== Segment start ==
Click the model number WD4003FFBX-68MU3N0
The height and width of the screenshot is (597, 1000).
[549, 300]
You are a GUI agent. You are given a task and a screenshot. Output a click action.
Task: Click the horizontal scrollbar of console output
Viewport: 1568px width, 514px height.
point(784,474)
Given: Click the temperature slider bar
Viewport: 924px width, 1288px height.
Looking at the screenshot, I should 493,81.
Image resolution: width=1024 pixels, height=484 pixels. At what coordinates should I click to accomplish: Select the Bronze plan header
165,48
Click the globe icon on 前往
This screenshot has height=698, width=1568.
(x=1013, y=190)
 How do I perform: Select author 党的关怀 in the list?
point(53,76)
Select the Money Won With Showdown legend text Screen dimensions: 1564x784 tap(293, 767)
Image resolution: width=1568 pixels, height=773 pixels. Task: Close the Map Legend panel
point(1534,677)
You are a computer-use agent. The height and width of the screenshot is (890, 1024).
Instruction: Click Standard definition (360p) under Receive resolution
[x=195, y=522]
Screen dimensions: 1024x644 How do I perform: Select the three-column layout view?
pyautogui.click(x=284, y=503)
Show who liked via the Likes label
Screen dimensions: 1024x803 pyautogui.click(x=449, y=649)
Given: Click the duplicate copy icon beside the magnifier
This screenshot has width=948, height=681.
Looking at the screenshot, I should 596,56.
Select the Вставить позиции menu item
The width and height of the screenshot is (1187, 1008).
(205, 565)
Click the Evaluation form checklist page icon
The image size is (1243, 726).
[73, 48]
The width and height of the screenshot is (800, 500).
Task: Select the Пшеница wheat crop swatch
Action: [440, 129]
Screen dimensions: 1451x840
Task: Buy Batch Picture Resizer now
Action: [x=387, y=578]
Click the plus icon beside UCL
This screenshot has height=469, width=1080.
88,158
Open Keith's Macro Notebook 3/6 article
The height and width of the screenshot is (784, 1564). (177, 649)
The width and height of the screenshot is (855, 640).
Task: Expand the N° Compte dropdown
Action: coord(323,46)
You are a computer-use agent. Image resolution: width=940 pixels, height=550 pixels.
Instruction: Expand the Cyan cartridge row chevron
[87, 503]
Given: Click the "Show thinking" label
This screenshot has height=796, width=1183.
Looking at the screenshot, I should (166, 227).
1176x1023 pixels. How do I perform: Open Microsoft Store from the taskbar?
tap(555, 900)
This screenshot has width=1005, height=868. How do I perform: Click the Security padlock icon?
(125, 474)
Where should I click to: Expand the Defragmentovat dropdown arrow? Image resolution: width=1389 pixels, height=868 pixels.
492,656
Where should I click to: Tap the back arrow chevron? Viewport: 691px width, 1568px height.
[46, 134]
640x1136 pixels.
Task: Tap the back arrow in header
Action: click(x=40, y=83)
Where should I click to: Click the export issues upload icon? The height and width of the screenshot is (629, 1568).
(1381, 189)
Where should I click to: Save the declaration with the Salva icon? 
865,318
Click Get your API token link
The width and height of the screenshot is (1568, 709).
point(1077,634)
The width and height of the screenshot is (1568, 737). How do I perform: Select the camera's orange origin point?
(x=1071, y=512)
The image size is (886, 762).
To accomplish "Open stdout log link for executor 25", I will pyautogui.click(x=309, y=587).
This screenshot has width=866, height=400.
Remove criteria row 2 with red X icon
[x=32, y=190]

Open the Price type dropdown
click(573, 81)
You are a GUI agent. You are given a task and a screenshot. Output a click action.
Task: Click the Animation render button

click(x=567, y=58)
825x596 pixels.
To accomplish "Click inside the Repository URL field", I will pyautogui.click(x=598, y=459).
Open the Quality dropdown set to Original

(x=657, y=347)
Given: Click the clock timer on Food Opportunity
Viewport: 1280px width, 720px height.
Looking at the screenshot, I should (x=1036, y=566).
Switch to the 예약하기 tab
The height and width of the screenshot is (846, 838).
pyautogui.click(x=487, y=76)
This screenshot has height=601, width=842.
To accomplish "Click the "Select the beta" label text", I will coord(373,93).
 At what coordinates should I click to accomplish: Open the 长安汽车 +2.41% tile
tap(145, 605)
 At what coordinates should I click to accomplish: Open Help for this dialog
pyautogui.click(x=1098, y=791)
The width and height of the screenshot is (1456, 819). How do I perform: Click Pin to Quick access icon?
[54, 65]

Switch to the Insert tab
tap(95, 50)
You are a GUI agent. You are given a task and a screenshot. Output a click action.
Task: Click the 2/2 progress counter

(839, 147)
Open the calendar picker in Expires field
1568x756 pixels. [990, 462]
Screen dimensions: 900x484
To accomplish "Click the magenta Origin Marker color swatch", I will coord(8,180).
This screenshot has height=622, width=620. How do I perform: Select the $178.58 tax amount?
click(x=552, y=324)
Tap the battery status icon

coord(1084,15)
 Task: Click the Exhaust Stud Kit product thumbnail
== Segment end ==
▶ _Prompt_
You are asked to transcribe all of the data above exactly.

▶ _Task result_
Click the model number WD4003FFBX-68MU3N0
The height and width of the screenshot is (597, 1000).
[549, 300]
You are a GUI agent. You are given a task and a screenshot. Output a click action.
Task: Click the horizontal scrollbar of console output
Viewport: 1568px width, 514px height.
point(784,474)
Given: Click the temperature slider bar
Viewport: 924px width, 1288px height.
Looking at the screenshot, I should 493,81.
Image resolution: width=1024 pixels, height=484 pixels. At what coordinates should I click to accomplish: Select the Bronze plan header
165,48
Click the globe icon on 前往
This screenshot has height=698, width=1568.
(x=1013, y=190)
 How do I perform: Select author 党的关怀 in the list?
point(53,76)
Select the Money Won With Showdown legend text Screen dimensions: 1564x784 tap(293, 767)
Image resolution: width=1568 pixels, height=773 pixels. Task: Close the Map Legend panel
point(1534,677)
You are a computer-use agent. The height and width of the screenshot is (890, 1024).
Instruction: Click Standard definition (360p) under Receive resolution
[x=195, y=522]
Screen dimensions: 1024x644 How do I perform: Select the three-column layout view?
pyautogui.click(x=284, y=503)
Show who liked via the Likes label
Screen dimensions: 1024x803 pyautogui.click(x=449, y=649)
Given: Click the duplicate copy icon beside the magnifier
This screenshot has width=948, height=681.
Looking at the screenshot, I should 596,56.
Select the Вставить позиции menu item
The width and height of the screenshot is (1187, 1008).
(205, 565)
Click the Evaluation form checklist page icon
The image size is (1243, 726).
[73, 48]
The width and height of the screenshot is (800, 500).
Task: Select the Пшеница wheat crop swatch
Action: [440, 129]
Screen dimensions: 1451x840
Task: Buy Batch Picture Resizer now
Action: [x=387, y=578]
Click the plus icon beside UCL
This screenshot has height=469, width=1080.
88,158
Open Keith's Macro Notebook 3/6 article
The height and width of the screenshot is (784, 1564). (177, 649)
The width and height of the screenshot is (855, 640).
Task: Expand the N° Compte dropdown
Action: coord(323,46)
You are a computer-use agent. Image resolution: width=940 pixels, height=550 pixels.
Instruction: Expand the Cyan cartridge row chevron
[87, 503]
Given: Click the "Show thinking" label
This screenshot has height=796, width=1183.
Looking at the screenshot, I should (166, 227).
1176x1023 pixels. How do I perform: Open Microsoft Store from the taskbar?
tap(555, 900)
This screenshot has width=1005, height=868. How do I perform: Click the Security padlock icon?
(125, 474)
Where should I click to: Expand the Defragmentovat dropdown arrow? Image resolution: width=1389 pixels, height=868 pixels.
492,656
Where should I click to: Tap the back arrow chevron? Viewport: 691px width, 1568px height.
[46, 134]
640x1136 pixels.
Task: Tap the back arrow in header
Action: click(x=40, y=83)
Where should I click to: Click the export issues upload icon? The height and width of the screenshot is (629, 1568).
(1381, 189)
Where should I click to: Save the declaration with the Salva icon? 
865,318
Click Get your API token link
The width and height of the screenshot is (1568, 709).
point(1077,634)
The width and height of the screenshot is (1568, 737). How do I perform: Select the camera's orange origin point?
(x=1071, y=512)
The image size is (886, 762).
To accomplish "Open stdout log link for executor 25", I will pyautogui.click(x=309, y=587).
This screenshot has width=866, height=400.
Remove criteria row 2 with red X icon
[x=32, y=190]

Open the Price type dropdown
click(573, 81)
You are a GUI agent. You are given a task and a screenshot. Output a click action.
Task: Click the Animation render button

click(x=567, y=58)
825x596 pixels.
To accomplish "Click inside the Repository URL field", I will pyautogui.click(x=598, y=459).
Open the Quality dropdown set to Original

(x=657, y=347)
Given: Click the clock timer on Food Opportunity
Viewport: 1280px width, 720px height.
Looking at the screenshot, I should (x=1036, y=566).
Switch to the 예약하기 tab
The height and width of the screenshot is (846, 838).
pyautogui.click(x=487, y=76)
This screenshot has height=601, width=842.
To accomplish "Click the "Select the beta" label text", I will coord(373,93).
 At what coordinates should I click to accomplish: Open the 长安汽车 +2.41% tile
tap(145, 605)
 At what coordinates should I click to accomplish: Open Help for this dialog
pyautogui.click(x=1098, y=791)
The width and height of the screenshot is (1456, 819). How do I perform: Click Pin to Quick access icon?
[54, 65]

Switch to the Insert tab
tap(95, 50)
You are a GUI agent. You are given a task and a screenshot. Output a click action.
Task: Click the 2/2 progress counter

(839, 147)
Open the calendar picker in Expires field
1568x756 pixels. [990, 462]
Screen dimensions: 900x484
To accomplish "Click the magenta Origin Marker color swatch", I will coord(8,180).
This screenshot has height=622, width=620. How do I perform: Select the $178.58 tax amount?
click(x=552, y=324)
Tap the battery status icon

coord(1084,15)
 Task: Click the Exhaust Stud Kit product thumbnail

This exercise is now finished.